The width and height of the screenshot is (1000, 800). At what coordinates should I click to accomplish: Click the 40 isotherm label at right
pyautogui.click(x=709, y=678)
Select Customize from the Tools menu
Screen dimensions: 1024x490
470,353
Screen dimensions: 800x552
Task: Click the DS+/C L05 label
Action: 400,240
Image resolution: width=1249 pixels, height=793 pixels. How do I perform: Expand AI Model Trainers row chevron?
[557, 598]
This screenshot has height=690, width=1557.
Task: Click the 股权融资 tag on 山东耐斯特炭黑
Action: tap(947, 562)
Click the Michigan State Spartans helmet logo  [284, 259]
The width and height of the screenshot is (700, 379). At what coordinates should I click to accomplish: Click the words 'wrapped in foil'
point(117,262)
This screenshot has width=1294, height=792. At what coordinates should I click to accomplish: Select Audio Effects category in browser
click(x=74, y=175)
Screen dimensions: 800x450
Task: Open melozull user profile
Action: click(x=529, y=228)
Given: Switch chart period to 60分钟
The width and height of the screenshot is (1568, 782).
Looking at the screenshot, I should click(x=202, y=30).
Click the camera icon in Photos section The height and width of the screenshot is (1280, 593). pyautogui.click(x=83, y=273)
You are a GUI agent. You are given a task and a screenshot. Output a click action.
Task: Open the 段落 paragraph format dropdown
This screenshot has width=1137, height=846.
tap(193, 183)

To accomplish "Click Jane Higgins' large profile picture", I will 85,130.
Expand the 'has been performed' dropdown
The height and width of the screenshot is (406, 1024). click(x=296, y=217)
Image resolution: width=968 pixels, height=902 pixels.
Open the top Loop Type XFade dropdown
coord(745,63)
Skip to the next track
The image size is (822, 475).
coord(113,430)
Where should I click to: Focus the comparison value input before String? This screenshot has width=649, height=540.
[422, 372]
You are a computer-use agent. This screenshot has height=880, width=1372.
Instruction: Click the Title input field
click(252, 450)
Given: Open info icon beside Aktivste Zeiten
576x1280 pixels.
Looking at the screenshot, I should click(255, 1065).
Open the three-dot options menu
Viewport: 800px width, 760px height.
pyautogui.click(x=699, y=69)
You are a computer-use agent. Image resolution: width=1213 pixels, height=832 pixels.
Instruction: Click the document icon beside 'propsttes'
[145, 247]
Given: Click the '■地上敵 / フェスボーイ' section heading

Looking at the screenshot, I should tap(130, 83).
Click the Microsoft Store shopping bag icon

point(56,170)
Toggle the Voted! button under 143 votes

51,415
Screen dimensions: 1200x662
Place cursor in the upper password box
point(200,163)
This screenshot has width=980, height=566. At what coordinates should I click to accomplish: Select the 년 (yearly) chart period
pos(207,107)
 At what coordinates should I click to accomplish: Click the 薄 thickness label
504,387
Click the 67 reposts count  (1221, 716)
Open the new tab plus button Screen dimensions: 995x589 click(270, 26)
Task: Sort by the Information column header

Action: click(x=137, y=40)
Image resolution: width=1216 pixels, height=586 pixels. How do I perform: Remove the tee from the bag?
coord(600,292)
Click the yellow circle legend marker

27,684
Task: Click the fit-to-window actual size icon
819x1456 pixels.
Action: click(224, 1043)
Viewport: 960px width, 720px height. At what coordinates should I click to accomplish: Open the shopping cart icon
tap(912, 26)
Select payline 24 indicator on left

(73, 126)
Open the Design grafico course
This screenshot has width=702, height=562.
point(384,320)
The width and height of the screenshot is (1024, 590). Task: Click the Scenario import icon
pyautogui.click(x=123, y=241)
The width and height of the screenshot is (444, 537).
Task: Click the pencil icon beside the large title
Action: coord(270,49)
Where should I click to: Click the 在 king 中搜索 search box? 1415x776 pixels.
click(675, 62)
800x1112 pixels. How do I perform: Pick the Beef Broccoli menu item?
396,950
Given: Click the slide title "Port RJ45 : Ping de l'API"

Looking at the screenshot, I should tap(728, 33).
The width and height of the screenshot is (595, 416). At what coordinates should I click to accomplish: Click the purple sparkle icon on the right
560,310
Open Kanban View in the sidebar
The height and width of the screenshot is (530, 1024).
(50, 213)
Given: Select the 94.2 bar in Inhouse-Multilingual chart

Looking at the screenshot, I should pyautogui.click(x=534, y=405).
------------------------
#### What you will do:
Go through the listing and print each line exactly as it appears.

#### Written solution:
The width and height of the screenshot is (1000, 800). At what coordinates should I click to accomplish: Click the 40 isotherm label at right
pyautogui.click(x=709, y=678)
Select Customize from the Tools menu
Screen dimensions: 1024x490
470,353
Screen dimensions: 800x552
Task: Click the DS+/C L05 label
Action: 400,240
Image resolution: width=1249 pixels, height=793 pixels. How do I perform: Expand AI Model Trainers row chevron?
[557, 598]
This screenshot has height=690, width=1557.
Task: Click the 股权融资 tag on 山东耐斯特炭黑
Action: tap(947, 562)
Click the Michigan State Spartans helmet logo  [284, 259]
The width and height of the screenshot is (700, 379). At what coordinates should I click to accomplish: Click the words 'wrapped in foil'
point(117,262)
This screenshot has width=1294, height=792. At what coordinates should I click to accomplish: Select Audio Effects category in browser
click(x=74, y=175)
Screen dimensions: 800x450
Task: Open melozull user profile
Action: click(x=529, y=228)
Given: Switch chart period to 60分钟
The width and height of the screenshot is (1568, 782).
Looking at the screenshot, I should click(x=202, y=30).
Click the camera icon in Photos section The height and width of the screenshot is (1280, 593). pyautogui.click(x=83, y=273)
You are a GUI agent. You are given a task and a screenshot. Output a click action.
Task: Open the 段落 paragraph format dropdown
This screenshot has width=1137, height=846.
tap(193, 183)

To accomplish "Click Jane Higgins' large profile picture", I will 85,130.
Expand the 'has been performed' dropdown
The height and width of the screenshot is (406, 1024). click(x=296, y=217)
Image resolution: width=968 pixels, height=902 pixels.
Open the top Loop Type XFade dropdown
coord(745,63)
Skip to the next track
The image size is (822, 475).
coord(113,430)
Where should I click to: Focus the comparison value input before String? This screenshot has width=649, height=540.
[422, 372]
You are a computer-use agent. This screenshot has height=880, width=1372.
Instruction: Click the Title input field
click(252, 450)
Given: Open info icon beside Aktivste Zeiten
576x1280 pixels.
Looking at the screenshot, I should click(255, 1065).
Open the three-dot options menu
Viewport: 800px width, 760px height.
pyautogui.click(x=699, y=69)
You are a computer-use agent. Image resolution: width=1213 pixels, height=832 pixels.
Instruction: Click the document icon beside 'propsttes'
[145, 247]
Given: Click the '■地上敵 / フェスボーイ' section heading

Looking at the screenshot, I should tap(130, 83).
Click the Microsoft Store shopping bag icon

point(56,170)
Toggle the Voted! button under 143 votes

51,415
Screen dimensions: 1200x662
Place cursor in the upper password box
point(200,163)
This screenshot has width=980, height=566. At what coordinates should I click to accomplish: Select the 년 (yearly) chart period
pos(207,107)
 At what coordinates should I click to accomplish: Click the 薄 thickness label
504,387
Click the 67 reposts count  (1221, 716)
Open the new tab plus button Screen dimensions: 995x589 click(270, 26)
Task: Sort by the Information column header

Action: click(x=137, y=40)
Image resolution: width=1216 pixels, height=586 pixels. How do I perform: Remove the tee from the bag?
coord(600,292)
Click the yellow circle legend marker

27,684
Task: Click the fit-to-window actual size icon
819x1456 pixels.
Action: click(224, 1043)
Viewport: 960px width, 720px height. At what coordinates should I click to accomplish: Open the shopping cart icon
tap(912, 26)
Select payline 24 indicator on left

(73, 126)
Open the Design grafico course
This screenshot has width=702, height=562.
point(384,320)
The width and height of the screenshot is (1024, 590). Task: Click the Scenario import icon
pyautogui.click(x=123, y=241)
The width and height of the screenshot is (444, 537).
Task: Click the pencil icon beside the large title
Action: coord(270,49)
Where should I click to: Click the 在 king 中搜索 search box? 1415x776 pixels.
click(675, 62)
800x1112 pixels. How do I perform: Pick the Beef Broccoli menu item?
396,950
Given: Click the slide title "Port RJ45 : Ping de l'API"

Looking at the screenshot, I should tap(728, 33).
The width and height of the screenshot is (595, 416). At what coordinates should I click to accomplish: Click the purple sparkle icon on the right
560,310
Open Kanban View in the sidebar
The height and width of the screenshot is (530, 1024).
(50, 213)
Given: Select the 94.2 bar in Inhouse-Multilingual chart

Looking at the screenshot, I should pyautogui.click(x=534, y=405).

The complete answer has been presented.